Caracol Televisión: denuncia de una practicante fuerza la salida de Vargas y Orrego tras años de acoso ignorado
Una practicante de Caracol Televisión entregó un ultimátum que desató la crisis: si el canal no actuaba e informaba públicamente sobre el acoso sexual, ella haría públicas las pruebas. Esta amenaza forzó la desvinculación inmediata de dos de sus figuras más reconocidas, Jorge Alfredo Vargas y Ricardo Orrego, presentadores del noticiero. El escándalo no surgió de una sola queja, sino que fue el detonante final tras años de reclamos internos que la dirección había ignorado.
Los testimonios de tres periodistas y la practicante, presentados el 13 de marzo de 2026, relataron episodios de hostigamiento que, según su versión, se extendieron durante varios meses. Sus denuncias ante el área correspondiente expusieron que los casos contra Vargas y Orrego no eran nuevos ni aislados. La cadena de decisiones administrativas que llevó a este desenlace revela una cultura organizacional donde las denuncias por acoso sexual habían sido sistemáticamente pasadas por alto durante al menos un lustro.

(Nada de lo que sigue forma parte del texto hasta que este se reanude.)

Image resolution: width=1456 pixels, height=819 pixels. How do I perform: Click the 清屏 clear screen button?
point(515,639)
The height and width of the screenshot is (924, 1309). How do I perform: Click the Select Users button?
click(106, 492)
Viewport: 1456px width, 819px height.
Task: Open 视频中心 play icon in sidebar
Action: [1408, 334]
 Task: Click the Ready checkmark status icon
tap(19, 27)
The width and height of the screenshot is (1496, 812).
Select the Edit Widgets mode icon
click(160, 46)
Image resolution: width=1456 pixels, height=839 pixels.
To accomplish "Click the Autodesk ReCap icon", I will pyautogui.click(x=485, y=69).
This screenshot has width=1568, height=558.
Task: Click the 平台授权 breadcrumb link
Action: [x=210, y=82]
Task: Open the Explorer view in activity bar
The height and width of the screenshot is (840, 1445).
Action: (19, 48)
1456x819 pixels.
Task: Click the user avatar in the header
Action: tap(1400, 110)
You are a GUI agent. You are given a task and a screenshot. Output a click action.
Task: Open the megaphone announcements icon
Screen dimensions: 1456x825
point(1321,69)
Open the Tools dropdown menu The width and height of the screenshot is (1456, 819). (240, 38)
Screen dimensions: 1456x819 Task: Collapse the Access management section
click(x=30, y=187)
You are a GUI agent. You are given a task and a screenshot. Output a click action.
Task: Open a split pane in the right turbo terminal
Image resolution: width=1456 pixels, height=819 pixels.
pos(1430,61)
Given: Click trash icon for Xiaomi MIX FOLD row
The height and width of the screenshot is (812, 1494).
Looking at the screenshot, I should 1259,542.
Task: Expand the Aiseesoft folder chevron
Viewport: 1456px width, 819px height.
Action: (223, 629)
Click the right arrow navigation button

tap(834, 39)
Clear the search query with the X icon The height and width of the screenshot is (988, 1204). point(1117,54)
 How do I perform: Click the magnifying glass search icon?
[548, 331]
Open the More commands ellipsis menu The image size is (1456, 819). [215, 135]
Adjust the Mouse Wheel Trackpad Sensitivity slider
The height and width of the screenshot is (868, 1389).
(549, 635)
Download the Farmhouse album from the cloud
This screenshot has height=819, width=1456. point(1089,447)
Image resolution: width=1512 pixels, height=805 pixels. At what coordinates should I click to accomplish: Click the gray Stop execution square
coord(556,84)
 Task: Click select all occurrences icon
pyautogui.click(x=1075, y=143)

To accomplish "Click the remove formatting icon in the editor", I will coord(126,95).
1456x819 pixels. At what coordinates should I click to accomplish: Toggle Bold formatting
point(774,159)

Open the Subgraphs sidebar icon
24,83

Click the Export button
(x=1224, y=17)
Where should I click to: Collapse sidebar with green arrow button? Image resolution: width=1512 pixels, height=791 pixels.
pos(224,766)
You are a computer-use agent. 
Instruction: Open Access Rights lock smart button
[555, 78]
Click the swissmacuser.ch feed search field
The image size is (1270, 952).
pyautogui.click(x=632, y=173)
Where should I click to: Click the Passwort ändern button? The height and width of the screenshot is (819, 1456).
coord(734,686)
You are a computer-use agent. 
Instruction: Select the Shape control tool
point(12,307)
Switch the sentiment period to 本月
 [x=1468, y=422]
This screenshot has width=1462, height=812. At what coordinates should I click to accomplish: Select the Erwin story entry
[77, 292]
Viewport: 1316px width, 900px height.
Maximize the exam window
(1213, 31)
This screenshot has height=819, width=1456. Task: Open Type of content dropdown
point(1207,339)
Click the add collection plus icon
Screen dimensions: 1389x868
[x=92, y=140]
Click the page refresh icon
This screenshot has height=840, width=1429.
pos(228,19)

La salida forzada de dos pilares de la pantalla evidencia una presión interna sin precedentes en la cadena colombiana. El episodio coloca a Caracol Televisión bajo un escrutinio severo sobre sus protocolos de recursos humanos y su manejo de conductas indebidas. Más allá del daño reputacional, el caso establece un precedente sobre el poder de una denuncia bien documentada para forzar cambios drásticos, incluso contra figuras consolidadas, y cuestiona qué otras situaciones similares podrían permanecer sin resolver dentro de la industria televisiva.